In the 1920s and 1930s, the Lower East Side became a nostalgic center for New York Jews, a living reminder of an idealized immigrant world as well as a mirror of the past that reflected the extent of Jewish progress. By the interwar years, the Lower East Side was already a popular site for Jewish tourism and a place that Jews invested with cultural meaning. Individual Jews planned shopping and entertainment excursions to the East Side. Several Jewish organizations as well as the government's Works Progress Administration (WPA) sponsored historical surveys and photographic studies documenting Jewish life on the Lower East Side. Religious schools took their young, American-born children on field trips to the neighborhood to catch a glimpse of a fading Jewish culture.

"Yoineh Shiminel is dead," folklorist Nathan Ausubel declared in his 1941 unpublished manuscript, "Hold Up the Sun!" Ausubel's work, a series of vignettes focusing primarily on the Lower East Side, was part of the Works Progress Administration (WPA) Federal Writers' Project study of the Jews of New York. The protagonist of one of Ausubel's short stories, Yoineh Shimmel, was "King of the Knishes." A Talmud scholar and East European immigrant, the legendary Yoineh had made a fortune in the knish business and had become renowned on the Lower East Side for his culinary skills and valuable contributions as the "Americanizer of the knish." Ausubel recounted Shimmel's life story in the most glowing and reverential terms and evaluated the contemporary meaning of his knish business:

Yoineh Shimmel's knishes have lost their original provincialism. Their appeal is now country wide. Many a Jewish visitor from California or Florida arrives in New York bearing with him the address of a recommended hotel and of Yoineh Shimmel's knish emporium. There are many people alive today who take pride in boasting that they were present at the opening of the Rabbi's knish temple on Houston Street thirty years ago. And so, since that memorable day, they and their children and their children's children make periodic visits to Yoineh Shimmel's restaurant, although the founder is dead. They come from the remote comers of the Bronx, from the lowlands of Brooklyn and from the `high tone' exclusiveness of West End Avenue. They come with the hungry piety of pilgrims and they gorge themselves with knishes to the gills, commemorating the event with a subsequent two weeks period of lingering indigestion.
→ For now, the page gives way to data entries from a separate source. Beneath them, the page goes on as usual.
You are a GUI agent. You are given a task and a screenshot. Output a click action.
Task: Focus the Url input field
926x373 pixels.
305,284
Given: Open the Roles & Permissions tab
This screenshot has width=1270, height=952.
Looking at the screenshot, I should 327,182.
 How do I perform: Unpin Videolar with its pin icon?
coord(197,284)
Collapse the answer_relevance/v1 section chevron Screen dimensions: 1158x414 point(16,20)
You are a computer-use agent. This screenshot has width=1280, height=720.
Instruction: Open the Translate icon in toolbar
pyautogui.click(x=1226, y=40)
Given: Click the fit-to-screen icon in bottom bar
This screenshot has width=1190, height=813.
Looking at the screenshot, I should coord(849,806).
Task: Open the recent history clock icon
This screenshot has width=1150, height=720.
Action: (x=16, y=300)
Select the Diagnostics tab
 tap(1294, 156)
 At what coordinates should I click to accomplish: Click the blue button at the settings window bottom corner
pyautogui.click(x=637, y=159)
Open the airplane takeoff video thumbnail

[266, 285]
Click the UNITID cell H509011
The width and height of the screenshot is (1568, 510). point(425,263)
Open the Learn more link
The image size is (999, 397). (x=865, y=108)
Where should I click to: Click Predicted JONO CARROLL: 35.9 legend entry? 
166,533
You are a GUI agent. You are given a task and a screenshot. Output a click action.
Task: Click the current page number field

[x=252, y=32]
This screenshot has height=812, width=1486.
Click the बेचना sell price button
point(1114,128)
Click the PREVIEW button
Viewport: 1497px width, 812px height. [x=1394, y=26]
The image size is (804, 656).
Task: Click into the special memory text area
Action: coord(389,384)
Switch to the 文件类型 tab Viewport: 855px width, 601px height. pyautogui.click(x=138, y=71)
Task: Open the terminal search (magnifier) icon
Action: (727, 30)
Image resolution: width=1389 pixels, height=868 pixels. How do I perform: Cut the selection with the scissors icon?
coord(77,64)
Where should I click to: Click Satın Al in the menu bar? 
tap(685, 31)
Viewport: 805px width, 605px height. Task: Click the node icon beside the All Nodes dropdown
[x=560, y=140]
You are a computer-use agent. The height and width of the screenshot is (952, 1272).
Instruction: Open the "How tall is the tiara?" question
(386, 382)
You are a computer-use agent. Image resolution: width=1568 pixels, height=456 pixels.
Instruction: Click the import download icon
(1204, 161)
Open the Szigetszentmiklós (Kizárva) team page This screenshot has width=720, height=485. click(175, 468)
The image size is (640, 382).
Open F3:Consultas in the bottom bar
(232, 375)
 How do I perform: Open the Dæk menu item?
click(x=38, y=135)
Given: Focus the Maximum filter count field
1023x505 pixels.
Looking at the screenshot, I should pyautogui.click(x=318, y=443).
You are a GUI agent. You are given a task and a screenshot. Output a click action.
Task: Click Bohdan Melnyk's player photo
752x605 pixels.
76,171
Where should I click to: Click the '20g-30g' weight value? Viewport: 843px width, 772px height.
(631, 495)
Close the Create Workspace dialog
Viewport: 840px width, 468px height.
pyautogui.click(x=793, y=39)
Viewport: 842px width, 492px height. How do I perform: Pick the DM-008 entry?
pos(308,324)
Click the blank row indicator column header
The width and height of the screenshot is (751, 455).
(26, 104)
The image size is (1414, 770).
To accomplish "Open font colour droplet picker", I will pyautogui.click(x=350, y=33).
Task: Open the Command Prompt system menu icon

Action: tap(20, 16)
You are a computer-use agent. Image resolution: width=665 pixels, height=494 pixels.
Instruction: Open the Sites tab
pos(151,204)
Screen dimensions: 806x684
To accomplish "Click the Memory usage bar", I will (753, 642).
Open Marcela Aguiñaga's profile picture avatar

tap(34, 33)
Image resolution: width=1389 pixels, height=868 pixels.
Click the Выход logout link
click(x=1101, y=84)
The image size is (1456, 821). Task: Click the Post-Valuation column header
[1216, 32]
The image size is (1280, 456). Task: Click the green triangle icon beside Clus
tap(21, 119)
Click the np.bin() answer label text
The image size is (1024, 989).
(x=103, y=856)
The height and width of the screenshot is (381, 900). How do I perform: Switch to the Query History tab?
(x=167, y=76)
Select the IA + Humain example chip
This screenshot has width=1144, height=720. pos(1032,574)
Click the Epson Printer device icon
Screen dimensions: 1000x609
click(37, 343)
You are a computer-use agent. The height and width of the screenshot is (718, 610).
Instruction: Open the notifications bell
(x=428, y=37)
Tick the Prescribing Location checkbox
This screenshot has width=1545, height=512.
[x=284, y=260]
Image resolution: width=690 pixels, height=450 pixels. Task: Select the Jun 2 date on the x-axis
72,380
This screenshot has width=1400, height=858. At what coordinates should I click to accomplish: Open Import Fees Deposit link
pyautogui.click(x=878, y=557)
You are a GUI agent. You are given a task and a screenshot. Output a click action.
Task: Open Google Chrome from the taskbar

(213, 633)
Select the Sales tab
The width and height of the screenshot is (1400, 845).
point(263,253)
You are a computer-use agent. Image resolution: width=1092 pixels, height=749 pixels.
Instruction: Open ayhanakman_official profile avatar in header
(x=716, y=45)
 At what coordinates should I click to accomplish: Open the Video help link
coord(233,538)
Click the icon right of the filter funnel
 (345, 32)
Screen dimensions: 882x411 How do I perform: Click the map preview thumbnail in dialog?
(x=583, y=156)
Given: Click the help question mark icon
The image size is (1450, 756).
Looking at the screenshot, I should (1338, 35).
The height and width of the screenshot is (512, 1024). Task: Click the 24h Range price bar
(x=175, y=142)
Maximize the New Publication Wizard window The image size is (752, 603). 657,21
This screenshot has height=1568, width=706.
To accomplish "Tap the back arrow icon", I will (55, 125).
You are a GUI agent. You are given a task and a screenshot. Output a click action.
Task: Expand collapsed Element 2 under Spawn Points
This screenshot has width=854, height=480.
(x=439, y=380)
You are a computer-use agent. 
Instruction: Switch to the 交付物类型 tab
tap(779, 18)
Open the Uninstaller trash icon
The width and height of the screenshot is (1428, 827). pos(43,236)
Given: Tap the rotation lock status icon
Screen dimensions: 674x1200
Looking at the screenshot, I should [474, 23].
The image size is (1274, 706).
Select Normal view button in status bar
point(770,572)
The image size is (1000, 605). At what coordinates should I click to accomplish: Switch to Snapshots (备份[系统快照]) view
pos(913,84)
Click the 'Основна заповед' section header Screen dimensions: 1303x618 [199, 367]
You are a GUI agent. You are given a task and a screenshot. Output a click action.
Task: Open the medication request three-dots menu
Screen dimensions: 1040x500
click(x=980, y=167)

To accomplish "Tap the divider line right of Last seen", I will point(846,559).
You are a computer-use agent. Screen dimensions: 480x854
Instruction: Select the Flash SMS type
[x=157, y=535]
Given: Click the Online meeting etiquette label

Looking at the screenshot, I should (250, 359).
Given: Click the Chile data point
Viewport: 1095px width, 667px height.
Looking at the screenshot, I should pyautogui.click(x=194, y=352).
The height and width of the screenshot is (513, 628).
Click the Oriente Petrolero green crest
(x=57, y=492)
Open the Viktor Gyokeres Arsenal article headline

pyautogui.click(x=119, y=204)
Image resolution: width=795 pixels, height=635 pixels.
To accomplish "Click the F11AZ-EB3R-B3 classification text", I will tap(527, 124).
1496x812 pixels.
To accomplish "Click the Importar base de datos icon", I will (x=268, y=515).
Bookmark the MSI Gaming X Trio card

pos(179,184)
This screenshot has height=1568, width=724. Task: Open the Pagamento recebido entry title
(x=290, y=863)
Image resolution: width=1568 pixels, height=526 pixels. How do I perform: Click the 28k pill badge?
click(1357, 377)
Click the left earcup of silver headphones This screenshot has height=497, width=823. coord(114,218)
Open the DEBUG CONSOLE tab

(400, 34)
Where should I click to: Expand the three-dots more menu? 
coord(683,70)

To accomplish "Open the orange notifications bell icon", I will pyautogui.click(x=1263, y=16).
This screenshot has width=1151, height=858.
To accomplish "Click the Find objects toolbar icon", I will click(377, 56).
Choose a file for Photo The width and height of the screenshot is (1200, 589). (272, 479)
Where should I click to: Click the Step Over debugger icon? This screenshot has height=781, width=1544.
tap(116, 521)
Ausubel's tale of Yoineh Shimmel, like most of the stories in his book, was an interpretation of the changing nature of the East Side and of the transformation of Jewish culture. He mourned the passing of the once vital neighborhood, regarding his work as "a final obituary" to the immigrant Jewish world. But at the same time, he chronicled the birth of the district as a tourist attraction, a place that Jews came to eat traditional Jewish foods, listen to the Yiddish spoken on the streets, and enjoy the entertainment in local cafes. A trip to the Lower East Side was indeed a pilgrimage for Jews who ventured to lower Manhattan looking for a "genuine" Jewish cultural experience. When Jews journeyed from miles away to taste Yoineh Shimmel's knishes, they came to the Lower East Side literally to consume their ethnicity...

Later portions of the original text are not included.